U-M investigating allegations against late doctor

NCAAF

ANN ARBOR, Mich. — Several former patients have alleged that a late University of Michigan physician sexually abused them during exams going back decades, prompting the Ann Arbor school to ask others with information to come forward, officials said Wednesday.

The university said in a statement that an outside, independent investigation has been launched into the allegations against Robert E. Anderson, the former director of University Health Service and an athletic team physician. He worked at Michigan from 1968 until his retirement in 2003. He died in 2008.

The revelations stem from a former university athlete who wrote to athletic director Warde Manuel in 2018 alleging abuse by Anderson during medical exams in the early 1970s. Subsequent interviews with dozens of other former students uncovered several more allegations of similar misconduct and unnecessary medical exams during that era as well as at least one incident as late as the 1990s.

“The allegations that were reported are disturbing and very serious,” university President Mark Schlissel said in a statement. “We promptly began a police investigation and cooperated fully with the prosecutor’s office.”

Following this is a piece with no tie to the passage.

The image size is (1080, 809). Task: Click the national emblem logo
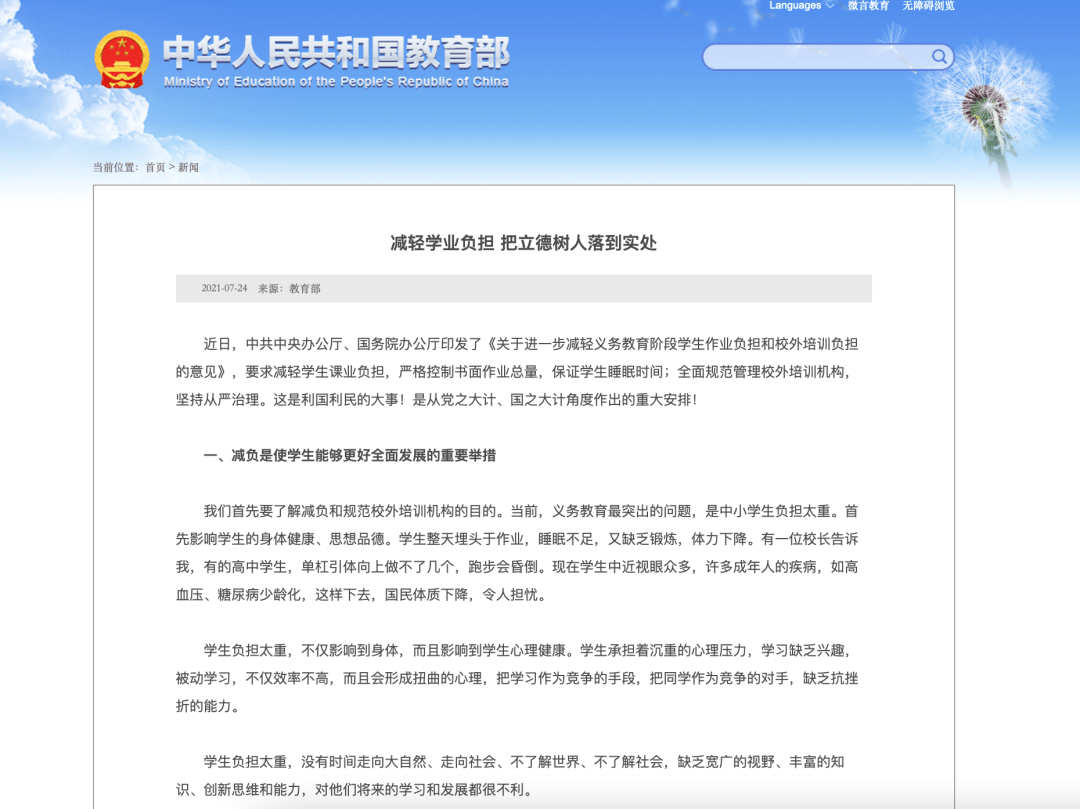tap(121, 58)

Officials say they are making the information public now following a determination Tuesday by the Washtenaw County prosecutor’s office that no criminal charges would be authorized.

Schlissel added that determining who else might have been affected and getting additional information from them includes setting up a “Compliance Hotline” at 866-990-0111.

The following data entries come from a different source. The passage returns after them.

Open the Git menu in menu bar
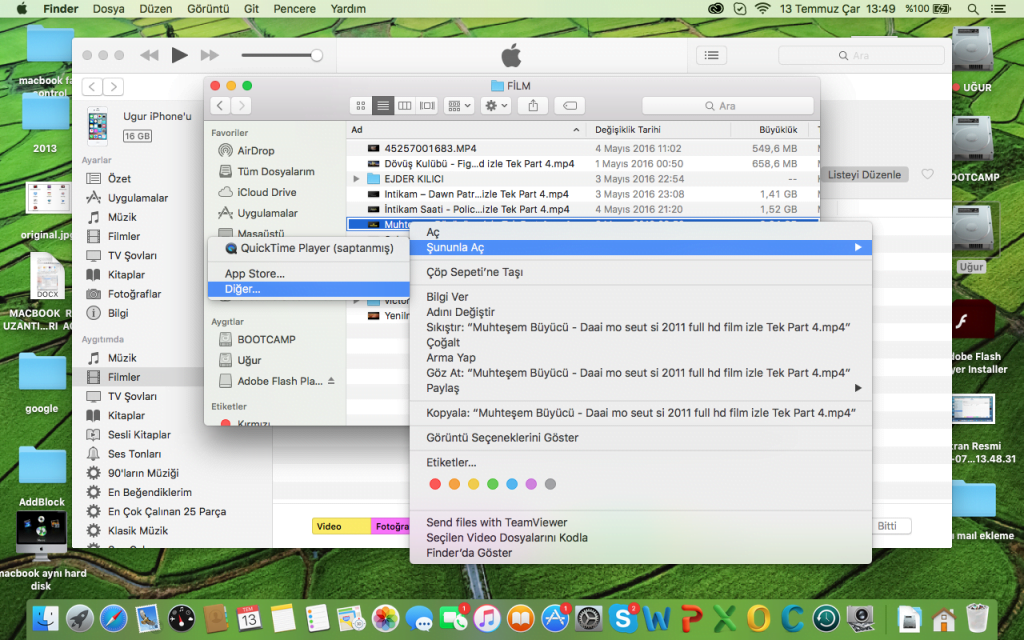This screenshot has width=1024, height=640. pyautogui.click(x=251, y=8)
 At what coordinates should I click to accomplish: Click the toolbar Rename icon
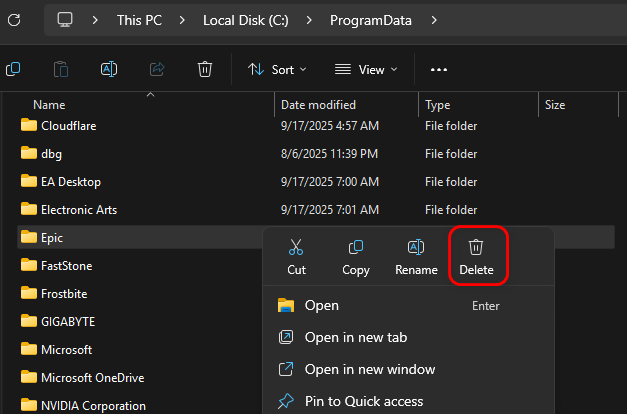coord(109,69)
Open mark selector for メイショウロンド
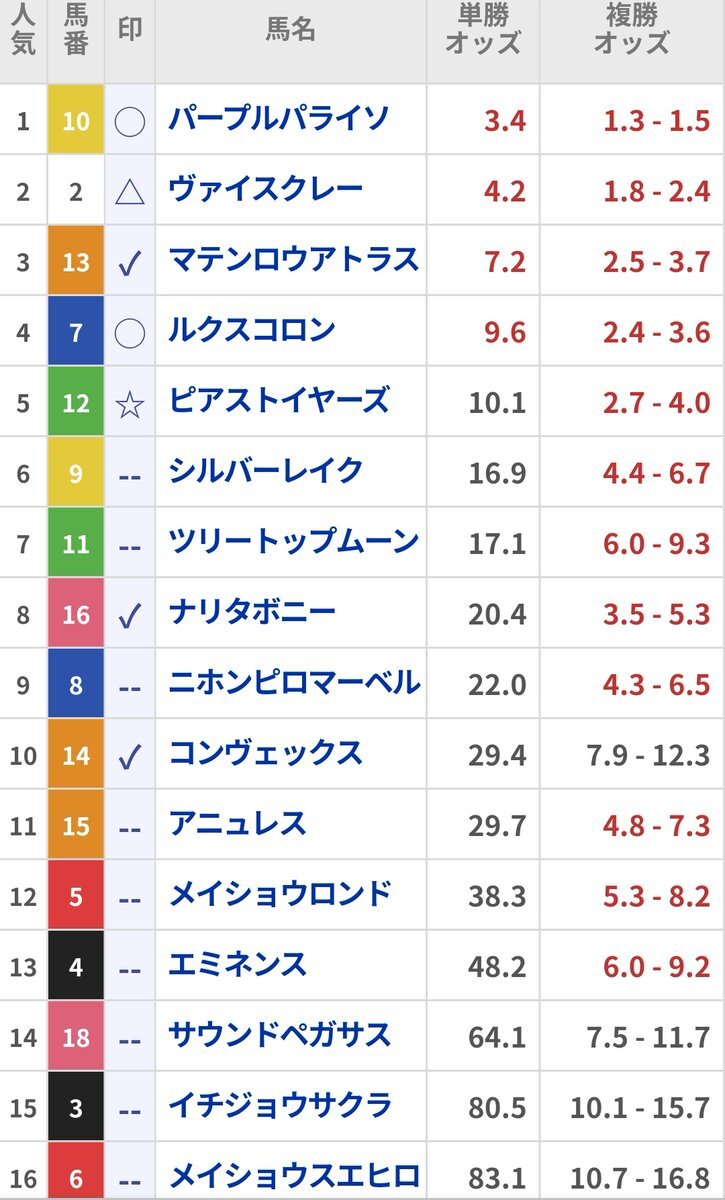This screenshot has height=1200, width=725. pos(130,898)
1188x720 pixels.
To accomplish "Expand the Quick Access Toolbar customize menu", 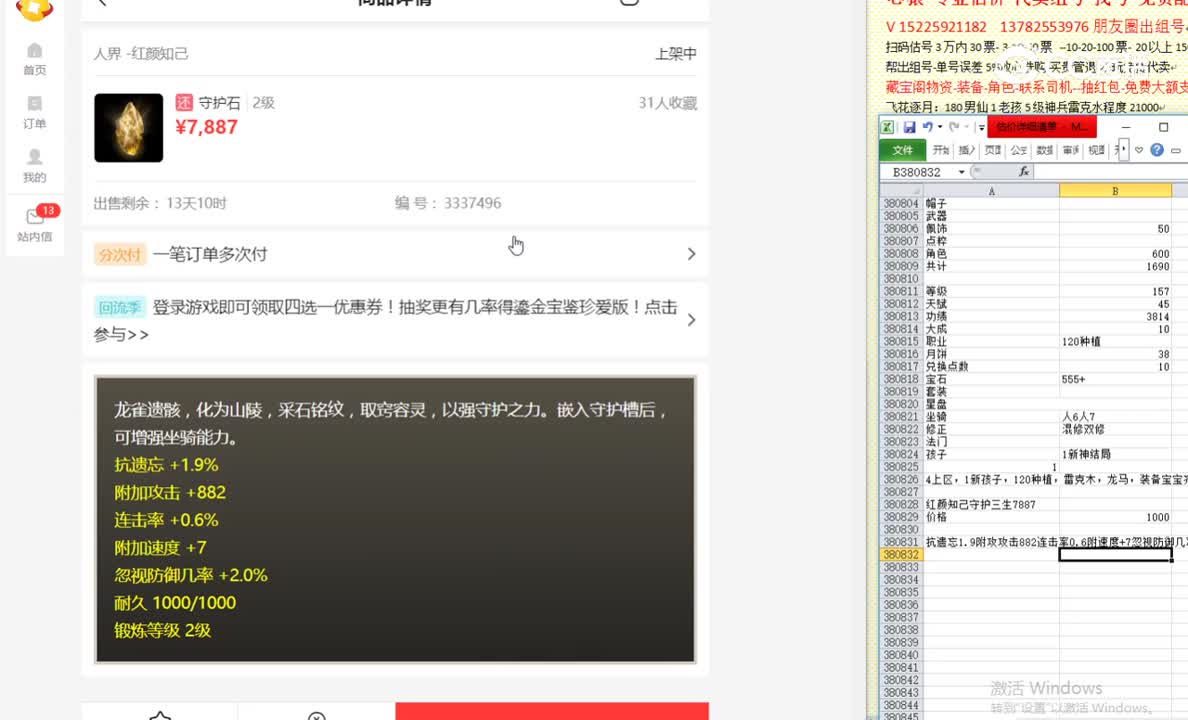I will tap(980, 127).
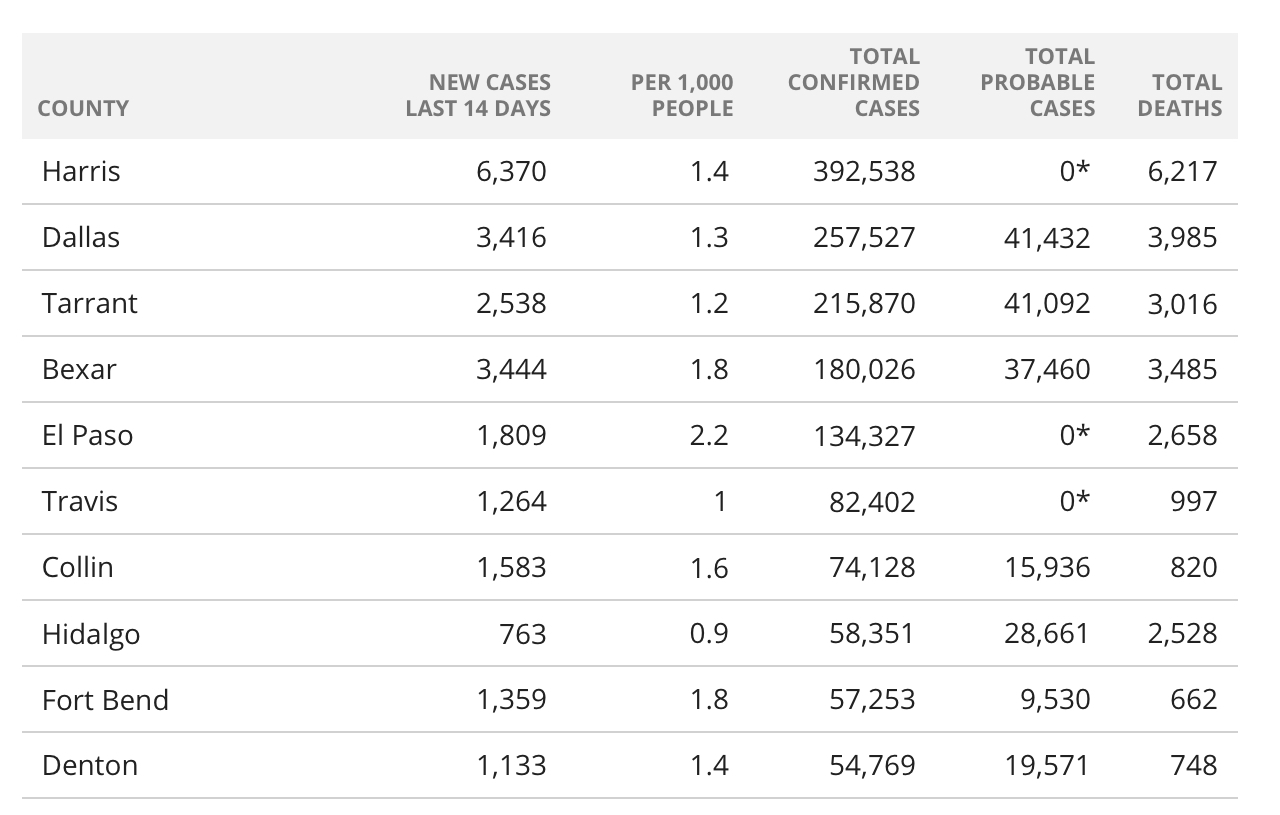Select the Total Confirmed Cases header
Viewport: 1280px width, 815px height.
point(853,82)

The outside review is being conducted the Washington, D.C.-based law firm Steptoe & Johnson.

The allegations include instances of abuse at other universities. An Ohio State University sports physician, Dr. Richard Strauss, was also accused of abusing students over nearly two decades beginning in the late 1970s. Since those allegations first arose in 2018, the school says it has learned of more than 1,000 instances of alleged sexual misconduct by the late doctor.

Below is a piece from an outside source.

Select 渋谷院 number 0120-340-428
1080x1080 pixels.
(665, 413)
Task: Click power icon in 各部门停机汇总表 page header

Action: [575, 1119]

In another high-profile case involving a university sports doctor, more than 300 people, mostly young women and girls, say former sports doctor Larry Nassar molested them under the guise of treatment for back problems and other injuries. Nassar, who worked at Michigan State University and USA Gymnastics and also saw athletes who were referred to him, is serving what are effectively life sentences for child porn possession and sexually assaulting young women and girls.